PASSAGE PROVIDED below:

God with us like never before

Here's the sermon I shared at St Andrew’s Wickford yesterday:

“If it had not been the Lord who was on our side … then the flood would have swept us away, the torrent would have gone over us; then over us would have gone the raging waters” (Psalm 124). This is the Gospel in a nutshell.

To illustrate that statement, I want to share a story of one church in the pandemic. During the pandemic, I was at St Martin-in-the-Fields where, lockdown stopped our commercial activities overnight deleting two-thirds of the congregation’s income meaning that we had to shed three-quarters of our commercial and ministry staff. It was a devastating, depleting and distressing experience. Yet online, the congregation, its public ministry, and its music have found a reach, purpose, and dynamism like never before. All was made new. The musicians recorded music, weekly, for 4,000 churches across the land. HeartEdge seminars became a hub for innovation and evaluation. The Being With course drew participation from people far and wide, a good many of whom had been unable to attend services in a building before lockdown. Our national homeless charity had never been more in demand, or attracted more support, and worked fervidly to help people find secure accommodation.

Beautiful things happened – too many to recount - but it was also a complete nightmare, in which plans made and an institution crafted over generations were torn apart in ways a raging inferno couldn’t have achieved. And yet, like a ram in a thicket, something was always provided, or emerged, or suddenly changed. We were guided through the storm of these intense, distressing, but far from godless months, by some initial words from our Vicar, Sam Wells, who said:

“We come to church each Sunday, we pray and read our Bibles through the week, to prepare ourselves. Jesus grew up in Nazareth, travelled around Galilee to prepare himself for Jerusalem. In Jerusalem people discovered who he truly was, and what his words and actions really entailed. We’ve spent decades, many of us, preparing we knew not what for. Well, now we know. This is the moment when the world finds out whether being a Christian makes any difference or not.

In Britain, we say pray for a sunny day, but take an umbrella. I’m not saying in the face of the virus we don’t take sensible steps. We must follow public health advice. We do so not because others are a danger to us, but because we might, directly or indirectly, be a danger to them. We’re a community defined not by fear but by trust, not by scarcity but by plenty, not by anxiety but by communion. It’s time to show our true colours.

End of PASSAGE PROVIDED.

WHAT TO DO: Continue the sermon on God's presence during the pandemic, picking up after its final sentence.

RECORD EXTRACTS below:

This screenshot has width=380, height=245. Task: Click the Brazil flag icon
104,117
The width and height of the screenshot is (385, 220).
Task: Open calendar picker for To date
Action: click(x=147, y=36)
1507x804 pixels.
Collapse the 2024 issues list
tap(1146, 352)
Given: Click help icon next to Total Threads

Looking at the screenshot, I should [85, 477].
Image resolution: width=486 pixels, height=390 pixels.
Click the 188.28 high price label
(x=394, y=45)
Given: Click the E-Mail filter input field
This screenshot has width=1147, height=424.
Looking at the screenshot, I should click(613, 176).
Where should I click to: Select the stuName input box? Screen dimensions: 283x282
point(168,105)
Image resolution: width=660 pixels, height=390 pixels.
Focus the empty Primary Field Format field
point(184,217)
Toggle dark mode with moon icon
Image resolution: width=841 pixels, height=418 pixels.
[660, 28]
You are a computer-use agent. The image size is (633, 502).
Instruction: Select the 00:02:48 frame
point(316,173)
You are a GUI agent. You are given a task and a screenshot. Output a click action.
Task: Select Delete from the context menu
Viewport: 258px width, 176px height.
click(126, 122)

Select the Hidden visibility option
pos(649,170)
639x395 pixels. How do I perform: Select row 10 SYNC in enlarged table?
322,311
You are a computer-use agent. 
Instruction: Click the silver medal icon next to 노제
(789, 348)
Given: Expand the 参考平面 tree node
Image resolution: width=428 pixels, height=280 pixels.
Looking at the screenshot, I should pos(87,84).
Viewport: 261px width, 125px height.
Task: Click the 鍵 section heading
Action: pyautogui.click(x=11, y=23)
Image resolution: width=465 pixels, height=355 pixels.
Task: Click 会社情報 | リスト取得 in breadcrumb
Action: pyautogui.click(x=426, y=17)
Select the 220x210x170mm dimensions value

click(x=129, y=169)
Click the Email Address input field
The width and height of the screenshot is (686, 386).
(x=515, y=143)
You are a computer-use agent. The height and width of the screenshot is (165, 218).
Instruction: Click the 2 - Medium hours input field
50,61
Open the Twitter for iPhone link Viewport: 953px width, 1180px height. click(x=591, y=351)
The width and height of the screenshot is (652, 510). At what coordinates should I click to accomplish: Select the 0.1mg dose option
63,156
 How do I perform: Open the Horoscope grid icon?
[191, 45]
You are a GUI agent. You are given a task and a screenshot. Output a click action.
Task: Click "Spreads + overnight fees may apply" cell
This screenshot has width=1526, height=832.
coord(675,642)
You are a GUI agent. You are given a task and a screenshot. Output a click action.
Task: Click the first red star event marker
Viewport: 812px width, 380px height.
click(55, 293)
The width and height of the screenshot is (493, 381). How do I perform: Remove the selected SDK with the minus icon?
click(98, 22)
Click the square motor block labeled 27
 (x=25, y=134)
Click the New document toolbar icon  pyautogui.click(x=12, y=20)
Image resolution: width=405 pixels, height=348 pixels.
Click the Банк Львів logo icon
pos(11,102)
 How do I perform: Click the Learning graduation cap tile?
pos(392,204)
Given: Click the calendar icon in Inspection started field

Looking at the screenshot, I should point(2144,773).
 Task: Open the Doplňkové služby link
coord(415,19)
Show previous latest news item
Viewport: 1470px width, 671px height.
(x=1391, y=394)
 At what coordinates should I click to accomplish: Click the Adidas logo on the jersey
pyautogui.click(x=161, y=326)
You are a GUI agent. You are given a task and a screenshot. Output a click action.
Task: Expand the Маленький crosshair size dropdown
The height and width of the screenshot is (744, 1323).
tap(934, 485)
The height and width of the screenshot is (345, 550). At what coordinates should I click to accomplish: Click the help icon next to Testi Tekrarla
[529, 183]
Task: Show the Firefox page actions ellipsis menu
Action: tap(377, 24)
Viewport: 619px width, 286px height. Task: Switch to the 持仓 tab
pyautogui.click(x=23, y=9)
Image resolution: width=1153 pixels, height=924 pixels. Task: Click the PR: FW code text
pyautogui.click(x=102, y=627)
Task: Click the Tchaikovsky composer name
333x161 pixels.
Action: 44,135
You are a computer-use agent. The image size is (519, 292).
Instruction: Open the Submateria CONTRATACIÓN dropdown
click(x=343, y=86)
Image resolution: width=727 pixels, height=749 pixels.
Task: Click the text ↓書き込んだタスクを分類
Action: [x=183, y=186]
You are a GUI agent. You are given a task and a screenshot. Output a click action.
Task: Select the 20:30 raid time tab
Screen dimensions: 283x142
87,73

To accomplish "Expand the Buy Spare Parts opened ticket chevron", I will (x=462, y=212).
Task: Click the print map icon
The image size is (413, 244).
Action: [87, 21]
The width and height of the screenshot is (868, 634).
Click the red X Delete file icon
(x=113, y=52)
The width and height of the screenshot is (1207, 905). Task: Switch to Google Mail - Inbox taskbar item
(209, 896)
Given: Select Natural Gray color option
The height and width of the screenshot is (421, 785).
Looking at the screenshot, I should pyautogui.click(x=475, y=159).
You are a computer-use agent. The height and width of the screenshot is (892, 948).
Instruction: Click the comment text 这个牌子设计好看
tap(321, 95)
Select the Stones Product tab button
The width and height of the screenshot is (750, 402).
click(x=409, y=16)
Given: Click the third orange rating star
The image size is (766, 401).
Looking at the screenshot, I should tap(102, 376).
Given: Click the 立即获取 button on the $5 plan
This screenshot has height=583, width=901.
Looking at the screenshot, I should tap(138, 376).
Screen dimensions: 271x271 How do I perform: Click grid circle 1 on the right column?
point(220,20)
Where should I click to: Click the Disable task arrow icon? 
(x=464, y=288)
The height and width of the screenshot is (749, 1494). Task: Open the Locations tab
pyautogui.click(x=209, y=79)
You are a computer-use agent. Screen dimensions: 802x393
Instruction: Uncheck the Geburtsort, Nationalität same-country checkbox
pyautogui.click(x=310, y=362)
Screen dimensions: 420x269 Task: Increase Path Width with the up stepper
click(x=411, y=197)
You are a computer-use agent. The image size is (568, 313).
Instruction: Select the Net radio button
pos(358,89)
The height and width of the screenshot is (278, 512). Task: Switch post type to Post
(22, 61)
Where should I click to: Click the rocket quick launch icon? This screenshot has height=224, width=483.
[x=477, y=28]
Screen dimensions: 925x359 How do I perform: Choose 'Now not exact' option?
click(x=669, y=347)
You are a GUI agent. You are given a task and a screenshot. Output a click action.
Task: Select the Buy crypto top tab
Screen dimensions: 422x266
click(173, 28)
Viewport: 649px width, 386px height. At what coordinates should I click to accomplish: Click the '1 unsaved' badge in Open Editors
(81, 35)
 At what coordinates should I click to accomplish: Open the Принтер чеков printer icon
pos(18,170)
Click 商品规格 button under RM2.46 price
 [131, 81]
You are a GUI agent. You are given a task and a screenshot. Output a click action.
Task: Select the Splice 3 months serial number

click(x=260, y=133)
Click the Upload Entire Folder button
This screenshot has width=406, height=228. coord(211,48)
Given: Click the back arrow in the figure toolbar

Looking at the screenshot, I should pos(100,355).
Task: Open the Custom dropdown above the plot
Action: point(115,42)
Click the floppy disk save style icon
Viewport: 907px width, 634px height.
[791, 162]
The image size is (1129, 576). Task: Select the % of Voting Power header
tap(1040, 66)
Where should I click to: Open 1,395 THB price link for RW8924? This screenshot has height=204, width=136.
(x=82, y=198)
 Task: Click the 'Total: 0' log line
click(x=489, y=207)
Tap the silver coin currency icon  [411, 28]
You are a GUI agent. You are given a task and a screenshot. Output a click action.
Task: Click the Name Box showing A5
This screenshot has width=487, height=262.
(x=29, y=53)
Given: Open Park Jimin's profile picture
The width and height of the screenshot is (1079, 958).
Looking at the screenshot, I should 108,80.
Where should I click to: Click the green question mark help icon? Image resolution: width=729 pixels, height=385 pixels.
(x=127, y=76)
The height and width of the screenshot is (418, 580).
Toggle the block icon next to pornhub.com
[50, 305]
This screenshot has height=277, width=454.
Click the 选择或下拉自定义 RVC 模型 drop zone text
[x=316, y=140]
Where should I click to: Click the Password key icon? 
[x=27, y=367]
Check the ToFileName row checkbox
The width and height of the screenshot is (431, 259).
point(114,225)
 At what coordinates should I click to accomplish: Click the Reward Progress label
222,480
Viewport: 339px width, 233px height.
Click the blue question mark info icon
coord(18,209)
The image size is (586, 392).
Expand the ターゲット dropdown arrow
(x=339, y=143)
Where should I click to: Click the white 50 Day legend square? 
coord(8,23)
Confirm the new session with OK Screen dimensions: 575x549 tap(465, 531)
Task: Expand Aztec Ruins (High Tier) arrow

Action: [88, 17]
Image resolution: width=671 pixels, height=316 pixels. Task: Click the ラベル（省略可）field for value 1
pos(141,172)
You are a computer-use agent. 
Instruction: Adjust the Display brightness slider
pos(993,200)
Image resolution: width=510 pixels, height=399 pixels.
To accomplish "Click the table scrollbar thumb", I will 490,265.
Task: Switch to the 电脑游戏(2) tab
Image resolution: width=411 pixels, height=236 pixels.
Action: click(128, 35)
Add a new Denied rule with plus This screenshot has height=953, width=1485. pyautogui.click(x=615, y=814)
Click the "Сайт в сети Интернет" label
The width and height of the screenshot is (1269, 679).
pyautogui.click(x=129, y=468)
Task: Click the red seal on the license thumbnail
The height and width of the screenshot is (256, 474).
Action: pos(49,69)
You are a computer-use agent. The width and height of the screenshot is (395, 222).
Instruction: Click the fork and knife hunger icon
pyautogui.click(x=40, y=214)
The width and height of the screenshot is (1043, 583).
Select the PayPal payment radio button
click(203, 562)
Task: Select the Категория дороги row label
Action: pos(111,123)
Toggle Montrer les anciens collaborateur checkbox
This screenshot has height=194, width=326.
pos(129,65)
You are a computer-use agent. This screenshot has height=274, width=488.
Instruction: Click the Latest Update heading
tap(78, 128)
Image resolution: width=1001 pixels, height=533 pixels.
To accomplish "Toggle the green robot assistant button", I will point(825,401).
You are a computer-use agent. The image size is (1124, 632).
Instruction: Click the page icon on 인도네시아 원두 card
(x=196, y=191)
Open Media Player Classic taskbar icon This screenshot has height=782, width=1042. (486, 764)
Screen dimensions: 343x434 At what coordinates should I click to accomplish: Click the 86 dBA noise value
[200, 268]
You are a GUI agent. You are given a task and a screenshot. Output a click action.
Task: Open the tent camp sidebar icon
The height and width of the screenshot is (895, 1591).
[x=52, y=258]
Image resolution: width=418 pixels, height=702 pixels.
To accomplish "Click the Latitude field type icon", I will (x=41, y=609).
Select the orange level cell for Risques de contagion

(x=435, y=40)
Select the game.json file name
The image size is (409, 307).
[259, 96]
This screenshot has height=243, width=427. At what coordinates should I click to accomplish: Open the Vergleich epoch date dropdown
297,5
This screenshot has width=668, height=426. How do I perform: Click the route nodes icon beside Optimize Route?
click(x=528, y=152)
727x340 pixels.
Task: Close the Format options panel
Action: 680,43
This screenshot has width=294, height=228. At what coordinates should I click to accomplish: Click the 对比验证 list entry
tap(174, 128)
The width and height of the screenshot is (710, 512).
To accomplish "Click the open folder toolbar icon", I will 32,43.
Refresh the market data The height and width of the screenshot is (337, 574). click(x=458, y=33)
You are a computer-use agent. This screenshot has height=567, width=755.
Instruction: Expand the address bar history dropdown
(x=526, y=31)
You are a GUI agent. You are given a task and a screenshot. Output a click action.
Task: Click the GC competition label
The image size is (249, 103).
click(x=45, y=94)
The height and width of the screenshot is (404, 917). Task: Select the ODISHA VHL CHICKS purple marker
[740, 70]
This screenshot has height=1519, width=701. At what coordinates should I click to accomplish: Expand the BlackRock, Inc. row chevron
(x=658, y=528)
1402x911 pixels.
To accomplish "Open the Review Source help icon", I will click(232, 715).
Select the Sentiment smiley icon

End of RECORD EXTRACTS.

EXERCISE OUTPUT:
This is the moment to find ways to overcome isolation that don’t involve touch. We have this opportunity to explore the hinterland of the word with, that doesn’t always involve physical presence, but still means solidarity and kindness, generosity and love. We will limit our contact to protect the most vulnerable, but we still need to proclaim that there’s something more infectious than coronavirus – and that’s joy and peace, faithfulness and gentleness.

It was in its most bewildered hour that Israel in exile found who God truly was. This is our chance to discover what God being with us really means. None of us would for a moment have wished this crisis on anybody, let alone the whole world. But our faith teaches us that we only get to see resurrection through crucifixion; that we see God most clearly in our darkest hour.

Remember what Isaiah tells us. You shall cross the barren desert; but you shall not die of thirst. You shall wander far in safety – though you do not know the way. If you pass through raging waters in the sea, you shall not drown. If you walk amid the burning flames, you shall not be harmed. If you stand before the power of hell and death is at your side, know that I am with you through it all. Be not afraid, says our God. I am with you like never before.

This is our faith.”

In a sermon from that same time, Sam also said: “God doesn’t spare us from the fire. God doesn’t rescue us from the fire … God is with us in the fire. ‘Though I walk through the valley of the shadow of death, I fear no evil; for you are with me.’ ‘When you walk through fire you shall not be burned, and the flame shall not consume you.’ That’s the gospel …

Jesus isn’t spared the cross. Jesus isn’t rescued from the cross. Jesus is with God on the cross. The bonds of the Trinity are stretched to the limit; but not ultimately, broken. When we see the cross we see that God is with us, however, whatever, wherever … forever. This is our faith.”

As a result, we can say with the Psalmist: “If it had not been the Lord who was on our side … then the flood would have swept us away, the torrent would have gone over us; then over us would have gone the raging waters.” May we know that truth in whatever difficulty we face currently. Amen.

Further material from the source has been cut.